Reproduce the data verbatim, from its first line through the line with "Screen dimensions: 1339x649 click(1208, 325)".

● ● ● ●

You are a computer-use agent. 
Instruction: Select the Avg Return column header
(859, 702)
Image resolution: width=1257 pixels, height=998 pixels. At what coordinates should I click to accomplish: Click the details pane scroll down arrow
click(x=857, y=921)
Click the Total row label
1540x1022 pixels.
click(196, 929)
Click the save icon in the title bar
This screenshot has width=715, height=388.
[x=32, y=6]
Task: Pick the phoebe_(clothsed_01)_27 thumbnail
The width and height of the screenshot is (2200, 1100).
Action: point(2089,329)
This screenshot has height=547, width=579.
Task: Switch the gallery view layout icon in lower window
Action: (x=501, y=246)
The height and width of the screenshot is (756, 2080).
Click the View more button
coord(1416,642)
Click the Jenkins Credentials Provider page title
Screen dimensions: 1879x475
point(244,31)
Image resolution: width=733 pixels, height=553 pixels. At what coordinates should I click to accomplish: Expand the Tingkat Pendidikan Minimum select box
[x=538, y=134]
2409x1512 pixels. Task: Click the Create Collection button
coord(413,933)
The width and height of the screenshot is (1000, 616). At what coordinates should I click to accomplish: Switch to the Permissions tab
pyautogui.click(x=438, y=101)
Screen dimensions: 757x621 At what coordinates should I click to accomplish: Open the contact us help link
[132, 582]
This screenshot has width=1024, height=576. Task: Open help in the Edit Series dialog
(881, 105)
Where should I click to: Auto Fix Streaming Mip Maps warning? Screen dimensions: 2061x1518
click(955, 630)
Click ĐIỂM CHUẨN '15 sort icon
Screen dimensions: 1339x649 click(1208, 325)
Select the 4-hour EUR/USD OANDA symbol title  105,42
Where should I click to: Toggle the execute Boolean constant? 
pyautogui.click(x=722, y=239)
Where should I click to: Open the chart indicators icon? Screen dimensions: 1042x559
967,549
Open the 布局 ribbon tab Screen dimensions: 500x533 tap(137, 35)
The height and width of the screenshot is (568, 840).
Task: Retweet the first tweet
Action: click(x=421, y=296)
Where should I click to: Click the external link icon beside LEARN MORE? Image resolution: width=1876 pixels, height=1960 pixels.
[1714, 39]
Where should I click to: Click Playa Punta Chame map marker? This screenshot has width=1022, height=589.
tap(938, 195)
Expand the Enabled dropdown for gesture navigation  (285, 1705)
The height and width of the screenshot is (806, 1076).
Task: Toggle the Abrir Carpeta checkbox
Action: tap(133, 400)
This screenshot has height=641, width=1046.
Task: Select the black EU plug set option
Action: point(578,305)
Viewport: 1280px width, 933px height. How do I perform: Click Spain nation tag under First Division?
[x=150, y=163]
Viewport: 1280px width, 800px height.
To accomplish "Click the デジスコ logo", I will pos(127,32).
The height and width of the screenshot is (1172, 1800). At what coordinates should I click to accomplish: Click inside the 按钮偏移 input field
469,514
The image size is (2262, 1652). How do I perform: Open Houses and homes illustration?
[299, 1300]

● ● ● ●

■ **Task answer**
You are a computer-use agent. 
Instruction: Select the Avg Return column header
(859, 702)
Image resolution: width=1257 pixels, height=998 pixels. At what coordinates should I click to accomplish: Click the details pane scroll down arrow
click(x=857, y=921)
Click the Total row label
1540x1022 pixels.
click(196, 929)
Click the save icon in the title bar
This screenshot has width=715, height=388.
[x=32, y=6]
Task: Pick the phoebe_(clothsed_01)_27 thumbnail
The width and height of the screenshot is (2200, 1100).
Action: point(2089,329)
This screenshot has height=547, width=579.
Task: Switch the gallery view layout icon in lower window
Action: (x=501, y=246)
The height and width of the screenshot is (756, 2080).
Click the View more button
coord(1416,642)
Click the Jenkins Credentials Provider page title
Screen dimensions: 1879x475
point(244,31)
Image resolution: width=733 pixels, height=553 pixels. At what coordinates should I click to accomplish: Expand the Tingkat Pendidikan Minimum select box
[x=538, y=134]
2409x1512 pixels. Task: Click the Create Collection button
coord(413,933)
The width and height of the screenshot is (1000, 616). At what coordinates should I click to accomplish: Switch to the Permissions tab
pyautogui.click(x=438, y=101)
Screen dimensions: 757x621 At what coordinates should I click to accomplish: Open the contact us help link
[132, 582]
This screenshot has width=1024, height=576. Task: Open help in the Edit Series dialog
(881, 105)
Where should I click to: Auto Fix Streaming Mip Maps warning? Screen dimensions: 2061x1518
click(955, 630)
Click ĐIỂM CHUẨN '15 sort icon
Screen dimensions: 1339x649 click(1208, 325)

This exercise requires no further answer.